→ Task details
Look at the entries below and restate word for word the lines from the first through the one that has "Task: Go to the last page arrow".

'''

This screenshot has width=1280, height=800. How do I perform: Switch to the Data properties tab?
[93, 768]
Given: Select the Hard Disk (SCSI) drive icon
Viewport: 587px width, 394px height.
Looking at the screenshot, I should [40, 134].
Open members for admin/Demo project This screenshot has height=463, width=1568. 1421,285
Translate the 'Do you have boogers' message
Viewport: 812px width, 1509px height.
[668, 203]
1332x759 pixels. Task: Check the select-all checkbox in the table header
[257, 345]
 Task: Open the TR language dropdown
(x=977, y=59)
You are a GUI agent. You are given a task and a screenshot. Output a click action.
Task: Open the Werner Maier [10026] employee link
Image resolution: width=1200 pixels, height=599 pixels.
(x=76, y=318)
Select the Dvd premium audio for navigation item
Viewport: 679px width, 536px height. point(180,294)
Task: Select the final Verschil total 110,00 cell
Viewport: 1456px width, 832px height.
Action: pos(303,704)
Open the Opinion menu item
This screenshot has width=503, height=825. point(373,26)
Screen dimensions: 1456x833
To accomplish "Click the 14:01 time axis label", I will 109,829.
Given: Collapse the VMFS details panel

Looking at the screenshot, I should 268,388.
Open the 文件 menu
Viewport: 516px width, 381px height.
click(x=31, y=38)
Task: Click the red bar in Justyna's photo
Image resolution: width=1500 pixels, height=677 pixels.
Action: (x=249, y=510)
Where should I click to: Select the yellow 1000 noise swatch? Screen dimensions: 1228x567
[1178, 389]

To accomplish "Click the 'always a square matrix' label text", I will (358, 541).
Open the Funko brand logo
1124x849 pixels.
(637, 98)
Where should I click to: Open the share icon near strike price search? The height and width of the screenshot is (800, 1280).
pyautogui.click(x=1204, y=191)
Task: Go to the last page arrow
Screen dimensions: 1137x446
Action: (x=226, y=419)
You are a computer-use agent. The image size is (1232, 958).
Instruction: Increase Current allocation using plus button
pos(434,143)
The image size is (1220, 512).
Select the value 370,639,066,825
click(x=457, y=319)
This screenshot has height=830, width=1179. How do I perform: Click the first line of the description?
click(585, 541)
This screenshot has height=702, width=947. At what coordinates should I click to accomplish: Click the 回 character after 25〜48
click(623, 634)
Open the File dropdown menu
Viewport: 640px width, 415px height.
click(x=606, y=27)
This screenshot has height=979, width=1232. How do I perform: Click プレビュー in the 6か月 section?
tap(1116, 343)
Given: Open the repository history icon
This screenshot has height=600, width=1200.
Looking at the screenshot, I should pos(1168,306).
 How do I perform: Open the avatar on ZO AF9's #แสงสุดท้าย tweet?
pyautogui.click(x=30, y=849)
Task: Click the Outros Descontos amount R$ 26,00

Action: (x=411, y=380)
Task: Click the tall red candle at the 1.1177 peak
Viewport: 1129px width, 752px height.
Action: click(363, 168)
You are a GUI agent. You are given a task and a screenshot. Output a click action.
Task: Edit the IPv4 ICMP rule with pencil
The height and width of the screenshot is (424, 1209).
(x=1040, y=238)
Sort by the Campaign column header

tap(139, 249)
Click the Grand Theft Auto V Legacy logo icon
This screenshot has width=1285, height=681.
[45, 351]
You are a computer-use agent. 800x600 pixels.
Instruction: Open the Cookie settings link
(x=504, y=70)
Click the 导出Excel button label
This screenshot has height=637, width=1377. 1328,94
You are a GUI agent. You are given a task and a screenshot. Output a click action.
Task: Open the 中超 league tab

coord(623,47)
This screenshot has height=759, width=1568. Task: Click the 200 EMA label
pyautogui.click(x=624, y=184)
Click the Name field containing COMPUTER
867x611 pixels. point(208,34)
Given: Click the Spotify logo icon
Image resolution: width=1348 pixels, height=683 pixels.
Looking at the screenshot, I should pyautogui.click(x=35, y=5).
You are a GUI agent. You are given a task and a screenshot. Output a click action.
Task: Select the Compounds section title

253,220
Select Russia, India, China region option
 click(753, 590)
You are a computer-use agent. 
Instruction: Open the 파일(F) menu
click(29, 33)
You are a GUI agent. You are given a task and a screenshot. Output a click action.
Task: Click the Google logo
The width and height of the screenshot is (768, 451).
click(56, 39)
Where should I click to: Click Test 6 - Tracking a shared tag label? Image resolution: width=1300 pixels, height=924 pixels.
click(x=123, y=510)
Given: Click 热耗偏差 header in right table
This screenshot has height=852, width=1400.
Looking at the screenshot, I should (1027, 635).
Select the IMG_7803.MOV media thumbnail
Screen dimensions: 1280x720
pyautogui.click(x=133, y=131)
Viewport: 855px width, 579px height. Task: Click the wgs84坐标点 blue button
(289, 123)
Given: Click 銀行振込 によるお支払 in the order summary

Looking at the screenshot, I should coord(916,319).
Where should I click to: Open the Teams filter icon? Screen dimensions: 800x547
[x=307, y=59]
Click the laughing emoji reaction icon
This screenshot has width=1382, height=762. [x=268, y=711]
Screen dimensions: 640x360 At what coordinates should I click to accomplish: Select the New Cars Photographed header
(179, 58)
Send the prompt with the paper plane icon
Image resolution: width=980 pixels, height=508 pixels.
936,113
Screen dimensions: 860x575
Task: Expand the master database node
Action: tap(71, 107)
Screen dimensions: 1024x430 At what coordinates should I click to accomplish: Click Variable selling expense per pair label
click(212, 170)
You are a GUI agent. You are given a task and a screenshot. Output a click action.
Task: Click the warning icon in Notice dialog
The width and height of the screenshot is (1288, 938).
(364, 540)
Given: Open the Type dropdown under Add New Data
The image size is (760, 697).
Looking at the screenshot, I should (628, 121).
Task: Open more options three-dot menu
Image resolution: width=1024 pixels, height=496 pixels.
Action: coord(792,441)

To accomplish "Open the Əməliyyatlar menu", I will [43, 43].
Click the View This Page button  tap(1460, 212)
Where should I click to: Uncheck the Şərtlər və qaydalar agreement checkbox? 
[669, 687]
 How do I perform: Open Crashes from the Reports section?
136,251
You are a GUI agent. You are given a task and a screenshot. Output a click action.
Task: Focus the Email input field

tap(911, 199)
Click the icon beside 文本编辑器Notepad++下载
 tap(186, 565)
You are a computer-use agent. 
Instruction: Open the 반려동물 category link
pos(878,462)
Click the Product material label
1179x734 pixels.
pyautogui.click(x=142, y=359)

'''

→ Answer space
This screenshot has width=1280, height=800. How do I perform: Switch to the Data properties tab?
[93, 768]
Given: Select the Hard Disk (SCSI) drive icon
Viewport: 587px width, 394px height.
Looking at the screenshot, I should [40, 134].
Open members for admin/Demo project This screenshot has height=463, width=1568. 1421,285
Translate the 'Do you have boogers' message
Viewport: 812px width, 1509px height.
[668, 203]
1332x759 pixels. Task: Check the select-all checkbox in the table header
[257, 345]
 Task: Open the TR language dropdown
(x=977, y=59)
You are a GUI agent. You are given a task and a screenshot. Output a click action.
Task: Open the Werner Maier [10026] employee link
Image resolution: width=1200 pixels, height=599 pixels.
(x=76, y=318)
Select the Dvd premium audio for navigation item
Viewport: 679px width, 536px height. point(180,294)
Task: Select the final Verschil total 110,00 cell
Viewport: 1456px width, 832px height.
Action: pos(303,704)
Open the Opinion menu item
This screenshot has width=503, height=825. point(373,26)
Screen dimensions: 1456x833
To accomplish "Click the 14:01 time axis label", I will 109,829.
Given: Collapse the VMFS details panel

Looking at the screenshot, I should 268,388.
Open the 文件 menu
Viewport: 516px width, 381px height.
click(x=31, y=38)
Task: Click the red bar in Justyna's photo
Image resolution: width=1500 pixels, height=677 pixels.
Action: (x=249, y=510)
Where should I click to: Select the yellow 1000 noise swatch? Screen dimensions: 1228x567
[1178, 389]

To accomplish "Click the 'always a square matrix' label text", I will (358, 541).
Open the Funko brand logo
1124x849 pixels.
(637, 98)
Where should I click to: Open the share icon near strike price search? The height and width of the screenshot is (800, 1280).
pyautogui.click(x=1204, y=191)
Task: Go to the last page arrow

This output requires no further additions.